The Arsenal Workload Sustainment Act sets up a five-year pilot program designed to keep the Army’s government-owned factories—called arsenals—busy and ready. The core idea, as spelled out in Section 2, is that these manufacturing facilities are crucial for national security, and we need to keep their skills sharp and their lights on, even during peacetime, so they can ramp up quickly if needed. This isn't just about making things; it’s about sustaining a domestic defense manufacturing base and the skilled workforce that goes with it.

The 20% Rule: Making Private Bids Look Pricier

Here’s where things get interesting for anyone working in or paying for defense contracting. To push work toward the government arsenals, the Department of Defense (DoD) is required to heavily favor private companies that agree to partner with an Army arsenal on a contract. The bill achieves this through a specific mechanism: if a private company bids on a contract without partnering with a government arsenal, the DoD must add 20 percent to that company’s price during the evaluation process. This means a private company that bids $100 million is judged as if their bid were $120 million, making the arsenal-partnered bid look significantly cheaper by comparison, even if its initial price was slightly higher. This is a massive thumb on the scale intended to redirect contracts toward the government facilities.
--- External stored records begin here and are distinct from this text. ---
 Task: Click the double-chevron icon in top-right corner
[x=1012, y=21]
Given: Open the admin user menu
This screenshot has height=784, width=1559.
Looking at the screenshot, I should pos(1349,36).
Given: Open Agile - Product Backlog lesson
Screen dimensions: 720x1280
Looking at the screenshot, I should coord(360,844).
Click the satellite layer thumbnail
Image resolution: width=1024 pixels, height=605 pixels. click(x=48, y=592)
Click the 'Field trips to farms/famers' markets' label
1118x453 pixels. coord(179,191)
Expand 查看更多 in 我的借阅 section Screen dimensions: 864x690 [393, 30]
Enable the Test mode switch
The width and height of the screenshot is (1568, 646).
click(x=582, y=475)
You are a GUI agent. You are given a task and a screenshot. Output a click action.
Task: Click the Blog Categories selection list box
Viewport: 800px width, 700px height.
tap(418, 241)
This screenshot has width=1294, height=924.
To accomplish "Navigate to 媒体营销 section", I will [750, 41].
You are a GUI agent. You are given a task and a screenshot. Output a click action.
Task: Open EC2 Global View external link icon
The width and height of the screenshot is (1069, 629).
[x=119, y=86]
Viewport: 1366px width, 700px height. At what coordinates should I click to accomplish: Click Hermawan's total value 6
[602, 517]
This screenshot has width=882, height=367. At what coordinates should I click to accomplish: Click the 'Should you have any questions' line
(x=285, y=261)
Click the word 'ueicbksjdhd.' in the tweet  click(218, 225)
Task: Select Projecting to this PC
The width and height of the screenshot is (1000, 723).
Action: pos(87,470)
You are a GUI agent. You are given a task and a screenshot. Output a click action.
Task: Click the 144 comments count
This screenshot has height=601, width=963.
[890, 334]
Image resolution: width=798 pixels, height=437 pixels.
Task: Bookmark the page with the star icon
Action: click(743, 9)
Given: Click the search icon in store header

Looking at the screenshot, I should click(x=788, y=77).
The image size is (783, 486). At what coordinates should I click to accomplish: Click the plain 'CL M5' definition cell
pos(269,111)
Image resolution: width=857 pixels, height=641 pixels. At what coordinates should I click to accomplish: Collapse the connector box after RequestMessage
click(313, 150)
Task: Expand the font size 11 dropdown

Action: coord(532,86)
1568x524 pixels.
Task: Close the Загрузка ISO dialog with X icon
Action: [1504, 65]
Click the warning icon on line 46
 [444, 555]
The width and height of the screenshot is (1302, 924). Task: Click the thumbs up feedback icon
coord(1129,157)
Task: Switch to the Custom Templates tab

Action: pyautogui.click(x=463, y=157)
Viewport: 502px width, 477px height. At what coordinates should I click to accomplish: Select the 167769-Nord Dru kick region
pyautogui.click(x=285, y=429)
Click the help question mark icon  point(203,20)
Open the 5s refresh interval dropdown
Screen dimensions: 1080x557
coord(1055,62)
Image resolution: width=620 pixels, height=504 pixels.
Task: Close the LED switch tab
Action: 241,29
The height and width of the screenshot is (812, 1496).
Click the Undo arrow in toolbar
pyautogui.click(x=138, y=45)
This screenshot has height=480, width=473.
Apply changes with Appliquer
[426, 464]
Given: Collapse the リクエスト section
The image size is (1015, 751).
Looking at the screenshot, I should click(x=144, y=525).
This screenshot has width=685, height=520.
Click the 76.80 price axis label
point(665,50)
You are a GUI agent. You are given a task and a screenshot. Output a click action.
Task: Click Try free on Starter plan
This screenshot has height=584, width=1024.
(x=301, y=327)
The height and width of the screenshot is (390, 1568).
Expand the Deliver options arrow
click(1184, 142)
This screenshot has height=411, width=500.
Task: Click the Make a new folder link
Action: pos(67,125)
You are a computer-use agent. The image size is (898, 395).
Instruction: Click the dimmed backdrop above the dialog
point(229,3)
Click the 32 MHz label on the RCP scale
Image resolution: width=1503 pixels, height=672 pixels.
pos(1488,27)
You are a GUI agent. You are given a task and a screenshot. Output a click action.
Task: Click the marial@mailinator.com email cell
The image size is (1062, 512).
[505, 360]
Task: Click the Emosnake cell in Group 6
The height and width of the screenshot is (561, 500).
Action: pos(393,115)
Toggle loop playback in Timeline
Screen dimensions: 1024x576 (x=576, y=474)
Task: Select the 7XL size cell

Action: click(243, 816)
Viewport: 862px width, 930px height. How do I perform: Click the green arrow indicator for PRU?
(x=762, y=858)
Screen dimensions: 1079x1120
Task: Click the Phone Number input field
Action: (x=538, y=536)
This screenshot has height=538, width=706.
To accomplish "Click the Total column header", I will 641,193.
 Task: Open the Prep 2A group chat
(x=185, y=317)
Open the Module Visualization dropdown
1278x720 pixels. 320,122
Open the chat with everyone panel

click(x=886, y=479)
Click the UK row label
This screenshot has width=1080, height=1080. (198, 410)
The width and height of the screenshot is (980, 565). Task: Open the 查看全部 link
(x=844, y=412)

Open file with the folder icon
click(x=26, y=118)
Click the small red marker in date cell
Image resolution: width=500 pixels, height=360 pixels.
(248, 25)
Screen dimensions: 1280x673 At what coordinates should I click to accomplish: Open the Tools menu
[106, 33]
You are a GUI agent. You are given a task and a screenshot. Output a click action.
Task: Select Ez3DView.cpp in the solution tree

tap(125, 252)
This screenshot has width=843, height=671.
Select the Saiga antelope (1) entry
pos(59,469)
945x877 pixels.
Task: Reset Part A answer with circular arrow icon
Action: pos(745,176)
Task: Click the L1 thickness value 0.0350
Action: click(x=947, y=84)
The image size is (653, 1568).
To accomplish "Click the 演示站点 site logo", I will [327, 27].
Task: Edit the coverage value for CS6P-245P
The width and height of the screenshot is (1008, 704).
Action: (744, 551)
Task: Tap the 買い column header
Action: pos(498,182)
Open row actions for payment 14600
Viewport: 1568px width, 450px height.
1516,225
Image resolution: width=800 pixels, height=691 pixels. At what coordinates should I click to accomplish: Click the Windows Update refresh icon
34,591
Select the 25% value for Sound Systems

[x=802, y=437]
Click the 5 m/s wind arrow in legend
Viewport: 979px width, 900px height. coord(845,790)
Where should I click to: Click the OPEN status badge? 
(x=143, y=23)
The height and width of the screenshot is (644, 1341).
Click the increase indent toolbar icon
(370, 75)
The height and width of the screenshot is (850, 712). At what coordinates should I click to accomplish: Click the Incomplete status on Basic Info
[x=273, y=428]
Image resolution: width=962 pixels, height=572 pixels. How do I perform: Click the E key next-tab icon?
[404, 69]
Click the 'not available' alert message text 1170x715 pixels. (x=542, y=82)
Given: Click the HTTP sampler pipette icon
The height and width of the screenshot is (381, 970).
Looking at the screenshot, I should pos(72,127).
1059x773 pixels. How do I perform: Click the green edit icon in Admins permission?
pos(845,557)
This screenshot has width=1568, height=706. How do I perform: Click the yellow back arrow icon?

Who Gets the Work and Why It Matters

Beyond the 20% penalty, the bill also adds extra preferences for partners who meet two specific conditions. First, the partner must use the Army’s Advanced Manufacturing Center of Excellence. Second, and perhaps most importantly for the workforce, at least 25 percent of the work done under that partnership must be performed by Department of Defense employees. For taxpayers, this means two things: we are intentionally paying a premium (the cost of the 20% penalty) to keep government facilities and DoD workers employed and skilled, rather than relying solely on the lowest private sector bid. If you’re a private defense contractor who can offer a lower price without needing government infrastructure, this new rule creates a significant, perhaps insurmountable, barrier to winning a contract.

The Check-In: Annual Reports to Congress

To keep tabs on this five-year experiment, Section 2 mandates rigorous reporting requirements. The Secretary of Defense must report to Congress annually, detailing exactly how much work went to the arsenals, where the money came from, and what capital investments—like new machinery or facility upgrades—are needed at each arsenal to keep them running effectively. This transparency is crucial because if the 20% price penalty is making things more expensive, Congress and the public need to know exactly how much that premium is costing and what benefit (in terms of readiness and infrastructure) we are getting in return. The goal is clear: sustain the arsenals. The cost is what we’ll have to watch over the next five years.